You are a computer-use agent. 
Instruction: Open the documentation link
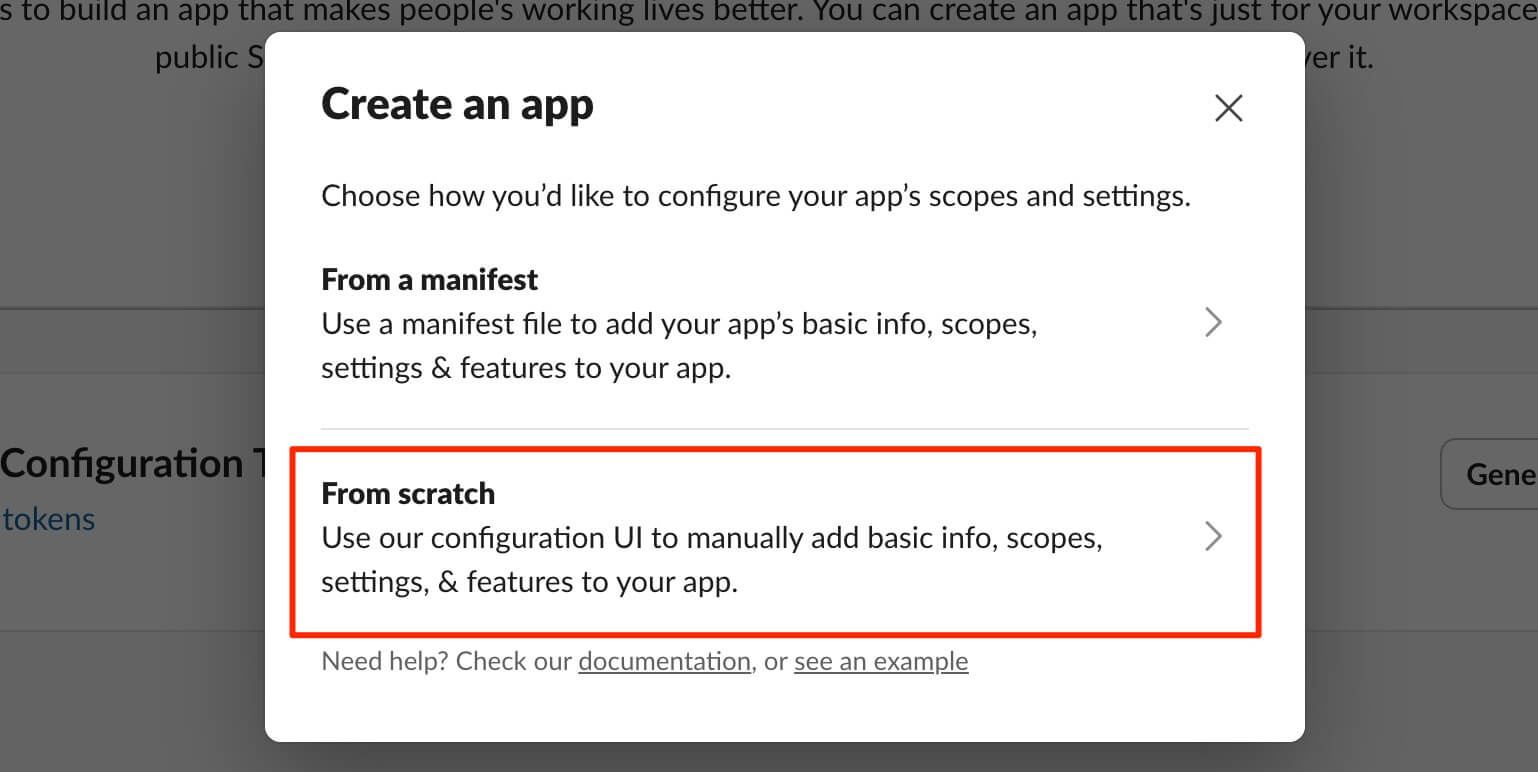pyautogui.click(x=664, y=661)
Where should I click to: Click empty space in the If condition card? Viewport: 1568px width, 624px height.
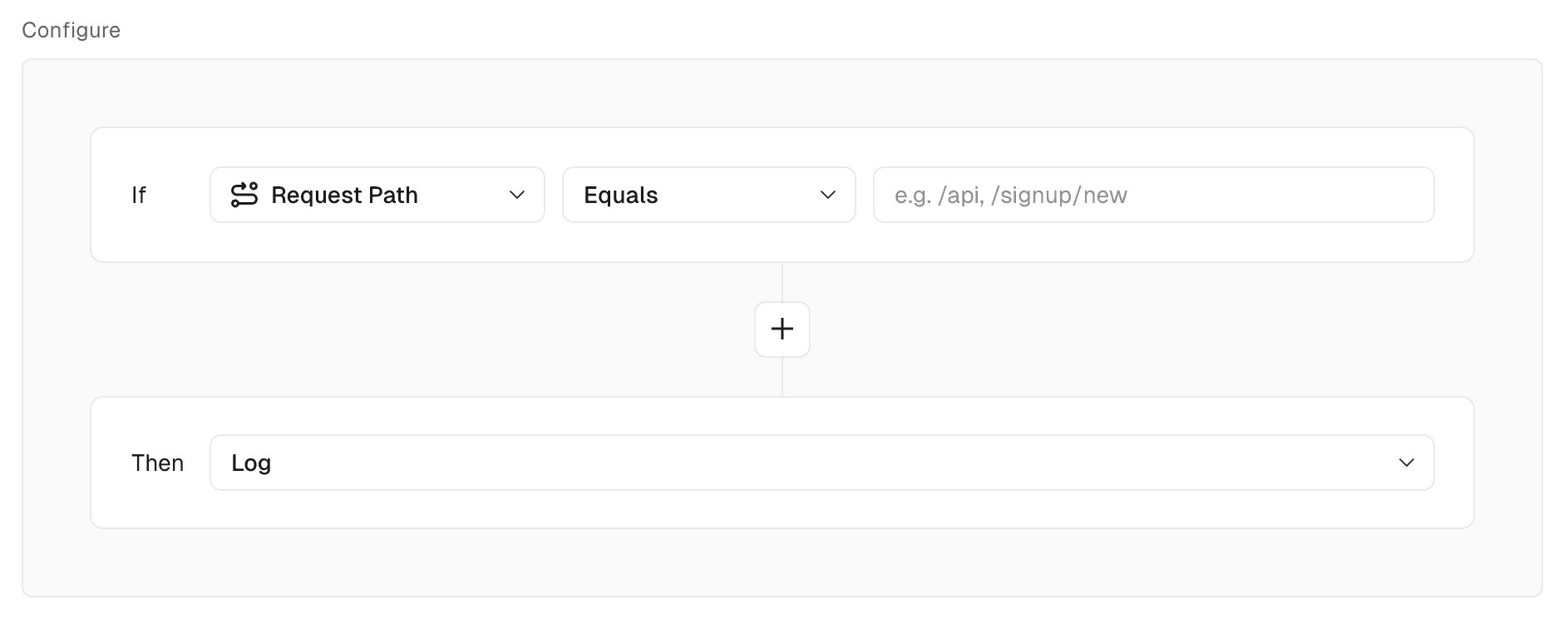(782, 241)
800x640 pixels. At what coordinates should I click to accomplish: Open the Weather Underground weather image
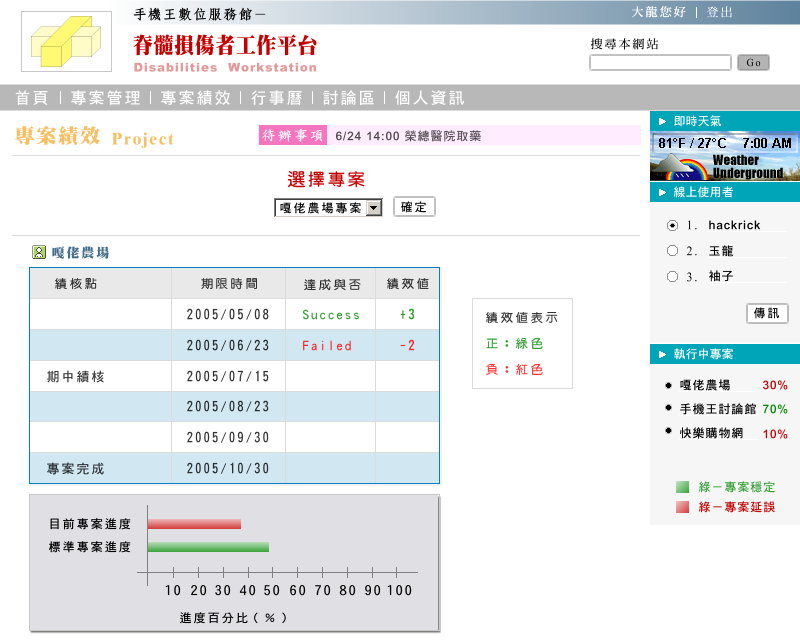[725, 156]
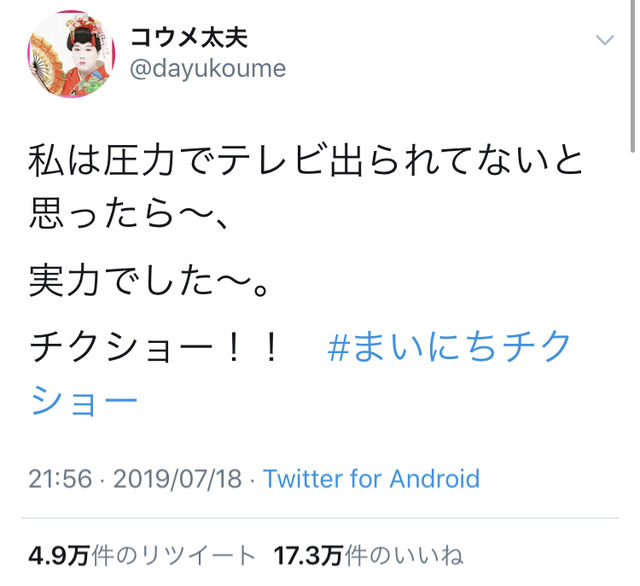Open the @dayukoume handle link

[208, 69]
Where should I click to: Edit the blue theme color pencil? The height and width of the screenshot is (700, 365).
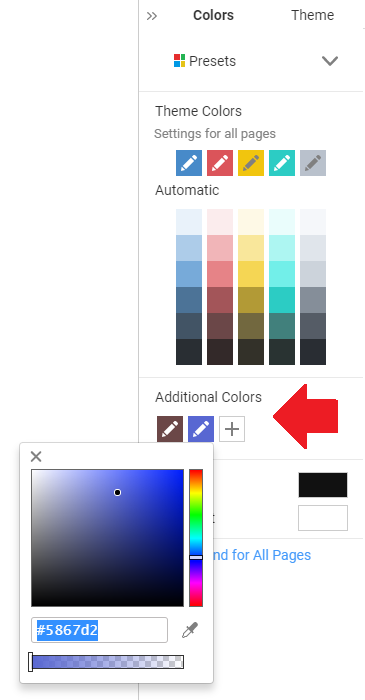pyautogui.click(x=189, y=163)
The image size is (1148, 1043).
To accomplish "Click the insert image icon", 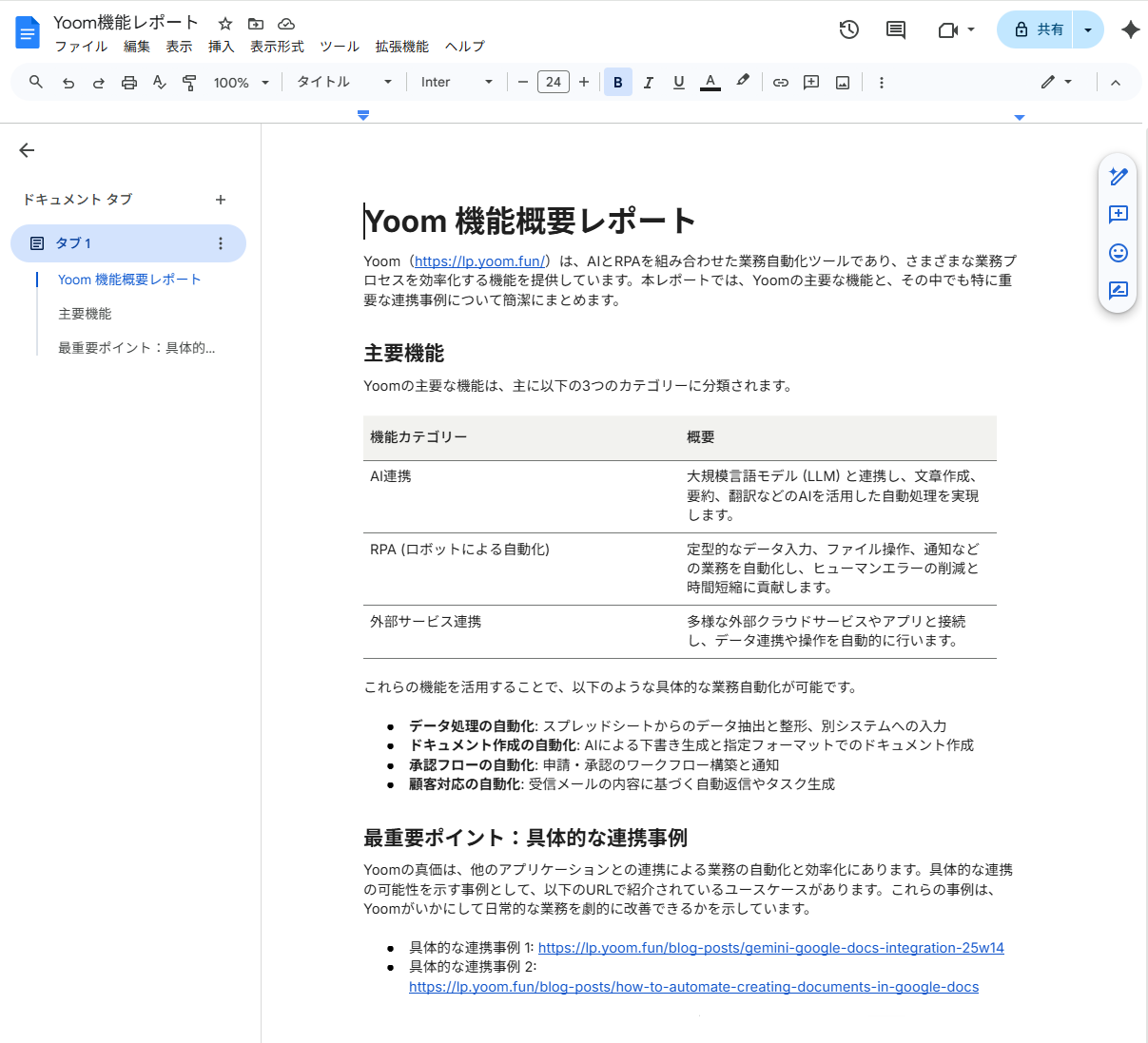I will 843,83.
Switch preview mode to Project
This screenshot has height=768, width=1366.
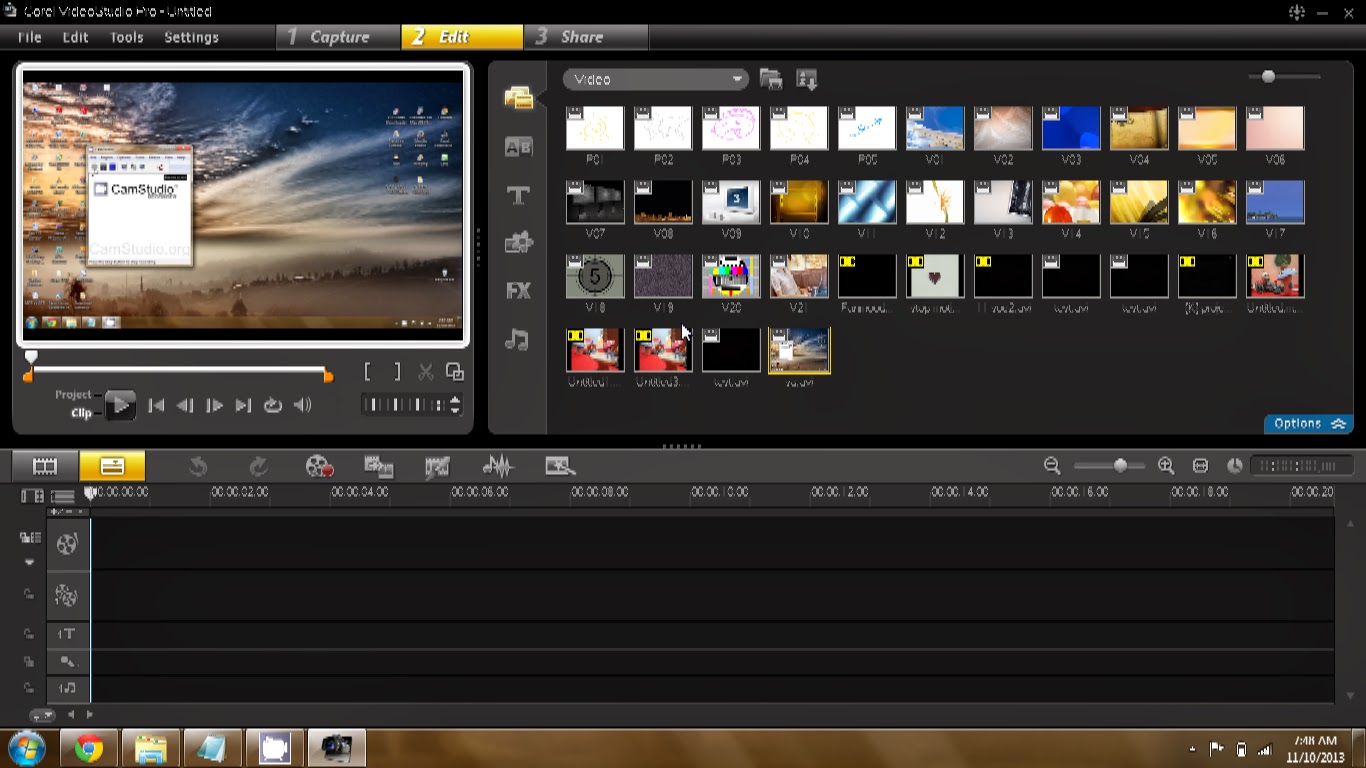(x=73, y=394)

--------------------

» EXERCISE DESCRIPTION: Using the listing above, repeat word for word each line from the one with "800x640 pixels. At" down to the one with "The image size is (1148, 1043).", both included. Omit all pictures.

» RESULT OF THIS TASK:
800x640 pixels. At what coordinates should I click to accomplish: Open the Weather Underground weather image
[725, 156]
Open the @dayukoume handle link

[208, 69]
Where should I click to: Edit the blue theme color pencil? The height and width of the screenshot is (700, 365).
pyautogui.click(x=189, y=163)
The image size is (1148, 1043).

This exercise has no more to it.